Jumping and Spinning, from the Stage to the Ice Rink

Left, Henry rehearses Denise Scheerer’s tap piece for a dance recital (photo: Helen Mendoza). Right, Henry skates to “Arabian Dance” at the 2018 US Figure Skating Championships (photo: Cynthia Slawter Photography).

“I consider myself a figure skater who also dances as much as I skate,” says Henry Privett-Mendoza, 15, who just placed ninth in the national US Figure Skating Championships at the novice level. As a figure skater, Henry must balance the artistic, more dance-like side of skating with the technical elements—jumps, spins, and other tricks—that every skater needs to master.

The best skaters will do the technical elements as artistically as possible, and Henry’s background in dance gives him an edge over many of them. “I think dance has helped me be more rhythmic in my skating, and have better timing. It also helps with the movements on the ice. I see a lot of people that don’t take dance, and they sort of look like scarecrows,” he told us in an interview.

While he prefers tap, Henry is a well-rounded dancer, having studied modern, tap, and ballet here at Colburn since he was nine years old. Each style of dance has given him different insights into his figure skating. “Tap has helped me with getting faster feet, and modern and ballet have really helped me with my arms and posture,” he explains.

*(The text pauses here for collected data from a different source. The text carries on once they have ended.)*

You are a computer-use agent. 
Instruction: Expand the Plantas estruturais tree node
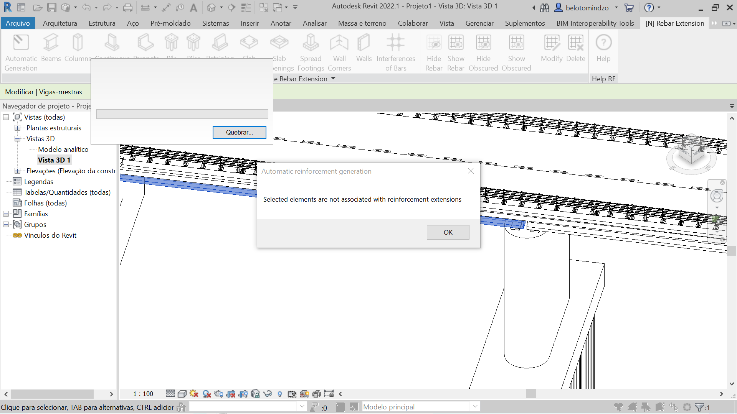[18, 128]
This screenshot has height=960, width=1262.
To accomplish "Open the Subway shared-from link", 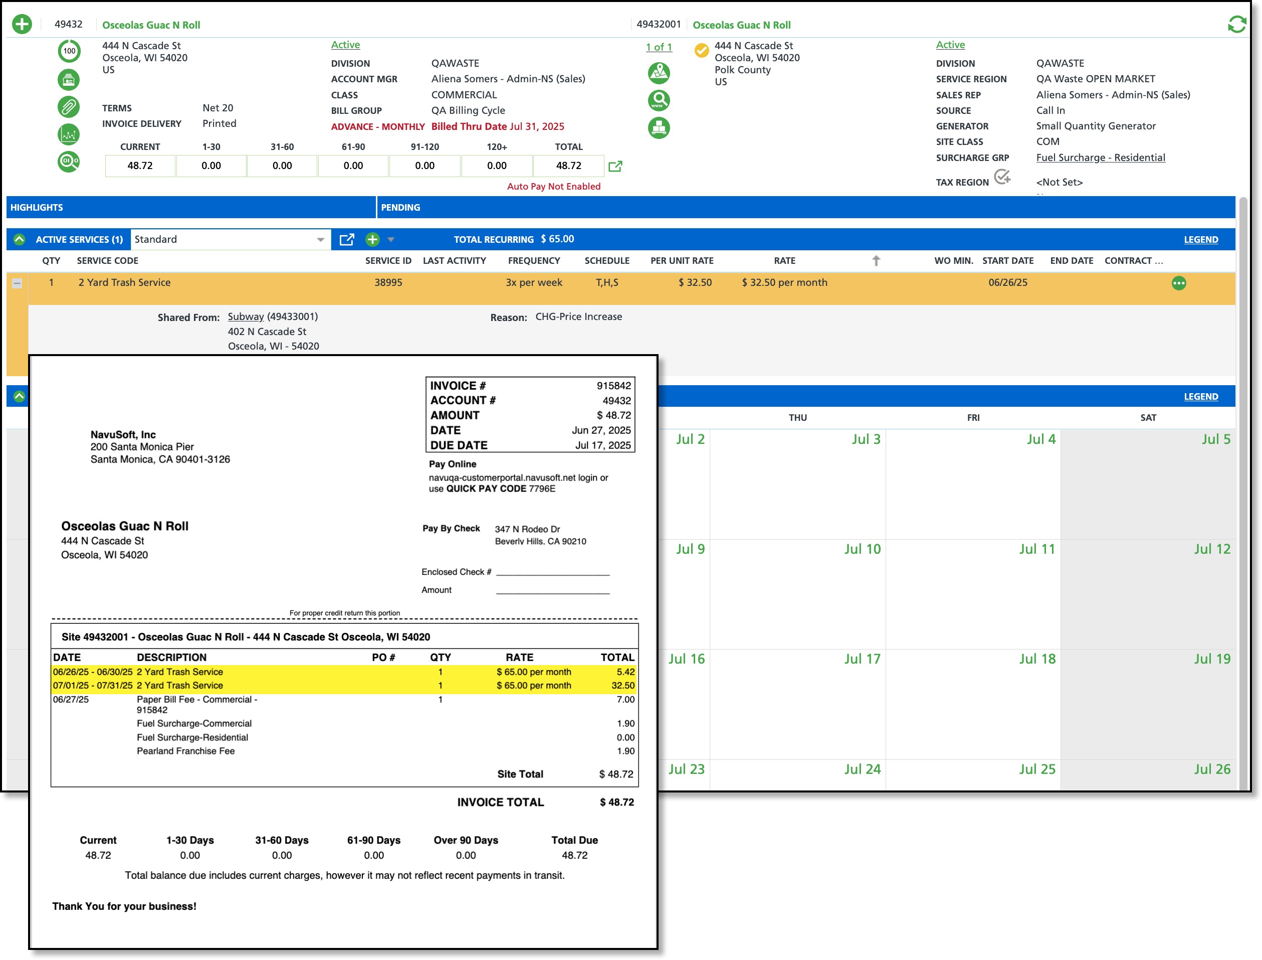I will (x=246, y=317).
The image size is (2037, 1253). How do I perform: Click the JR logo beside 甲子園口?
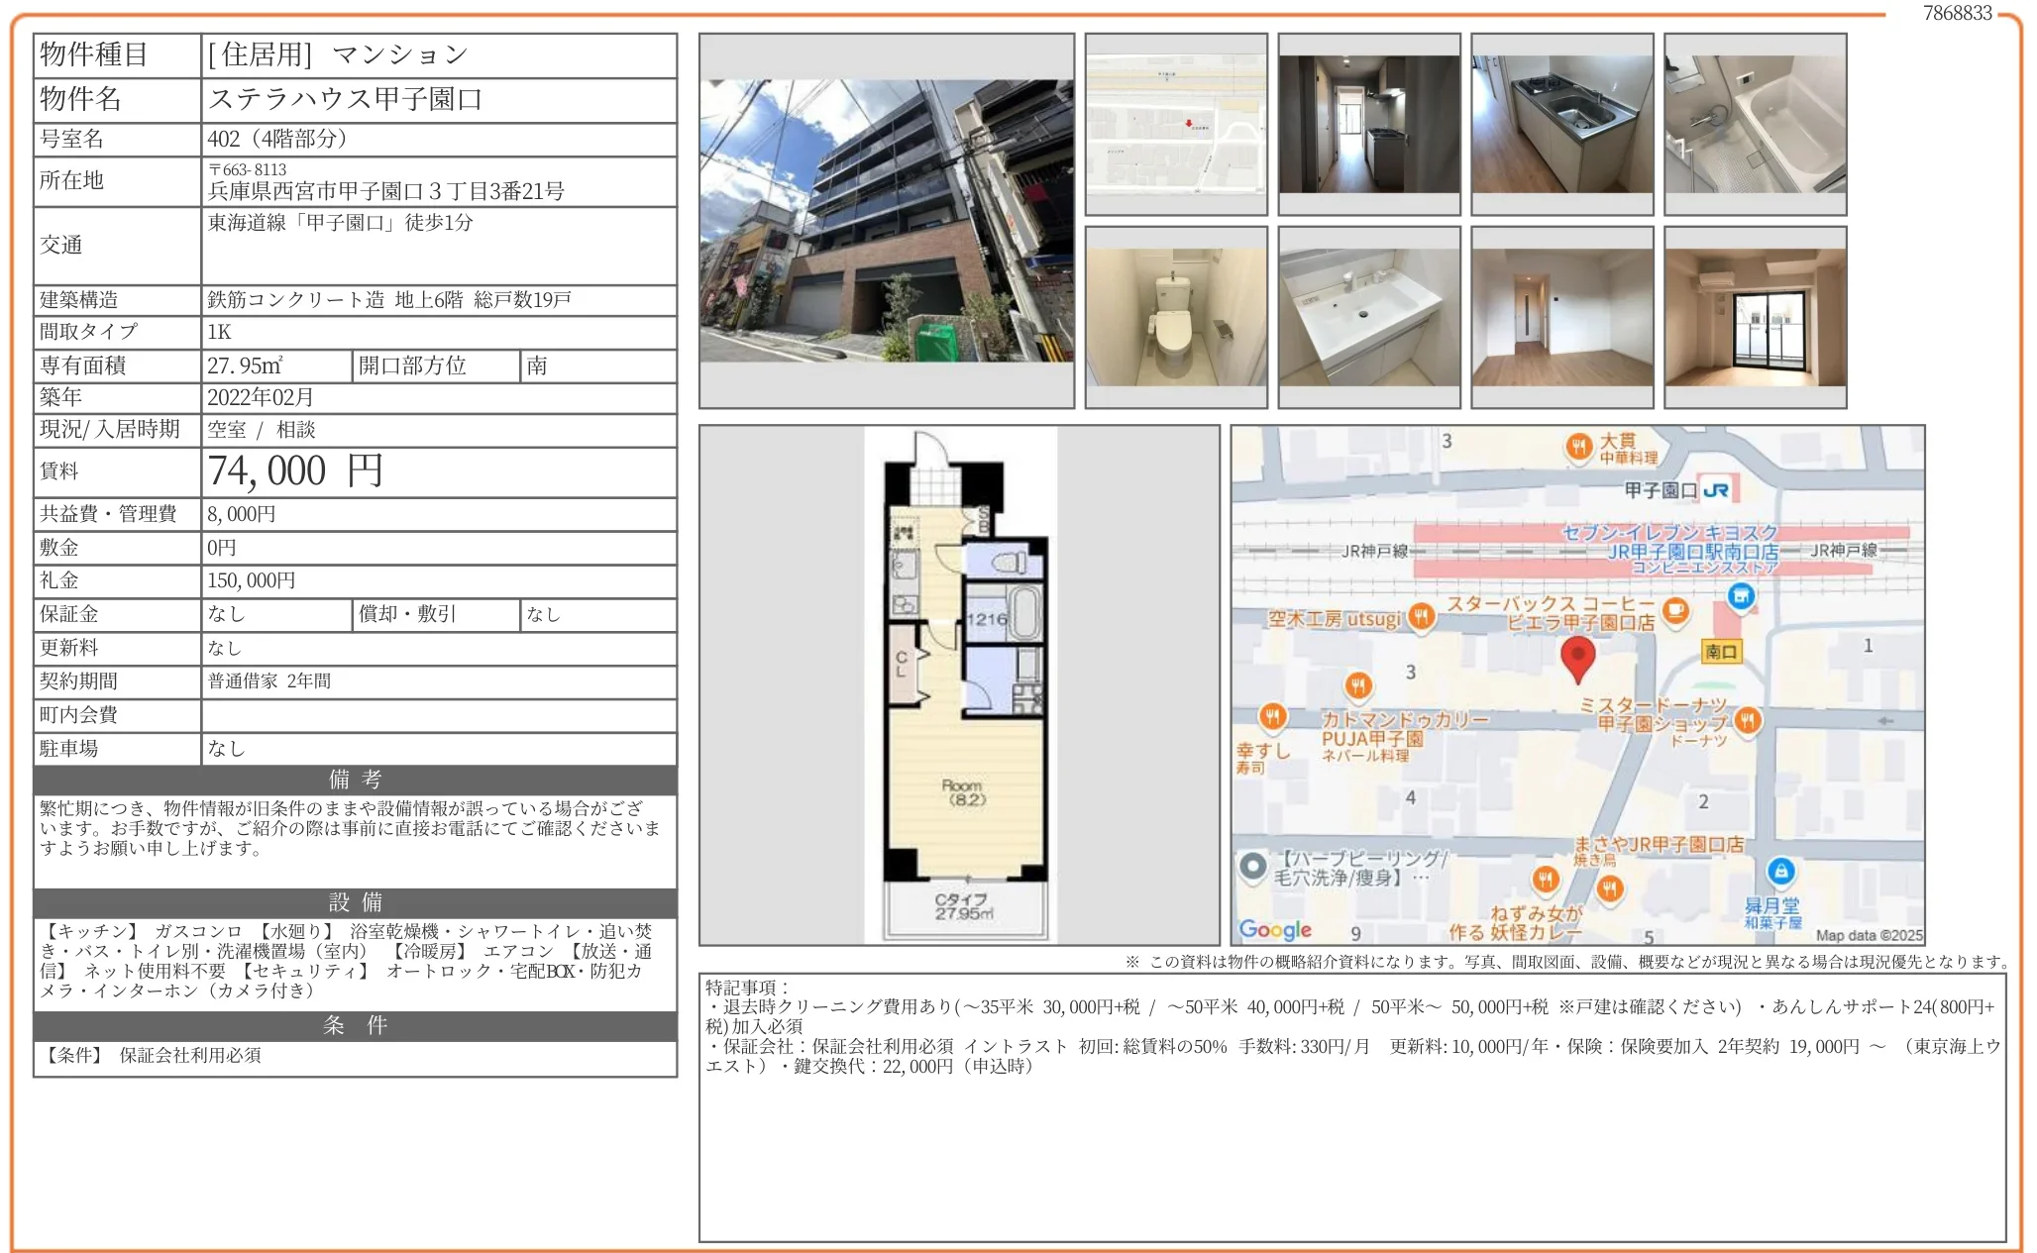tap(1716, 490)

Although dance has helped with Henry’s figure skating, he acknowledges that the two differ beyond surface-level comparisons. “They’re both art forms, they’re both ways of expressing yourself, and they’re both set to music, but skating is more of a sport. In dance, you’re freer to move your body in different ways,” he elaborates.

When you dance, your main goal is artistic expression. When you figure skate, the focus shifts to the tricks that require explosive physical strength at high speeds. However, there’s a tension between the artistic elements of skating and the technical tricks that Henry needs to navigate. While working on jumps, he still needs to be balletic.

But sometimes the little things matter too. Henry confesses, “On the ice we don’t spot when we turn, but in dance we have to. That’s something that I sometimes don’t do when I dance, so I just turn and then get really dizzy.” Spotting, when you rotate your body and head at different rates, is a technique used by dancers to improve their control and prevent dizziness.

Last year’s season has just ended, but Henry is already busy preparing for the upcoming season. He begins the process by choosing music, and choreographing a routine with his coaches and a choreographer. Then, beginning in the summer, he will compete in a series of qualifying competitions to advance to the US Championships.

His goal is to be able to compete internationally, so he will need to earn enough points in competition to advance to the junior level, the next one after his current novice level.

“This year I’ll be skating to two different pieces, Clair de Lune mixed with ‘Shout and Feel It’ by Count Basie from the movie Swing Kids. Clair de Lune is more like ballet, and ‘Shout and Feel It’ is more like tap. I think there will be a cool transition between the two, and it will be surprising for the judges,” he said.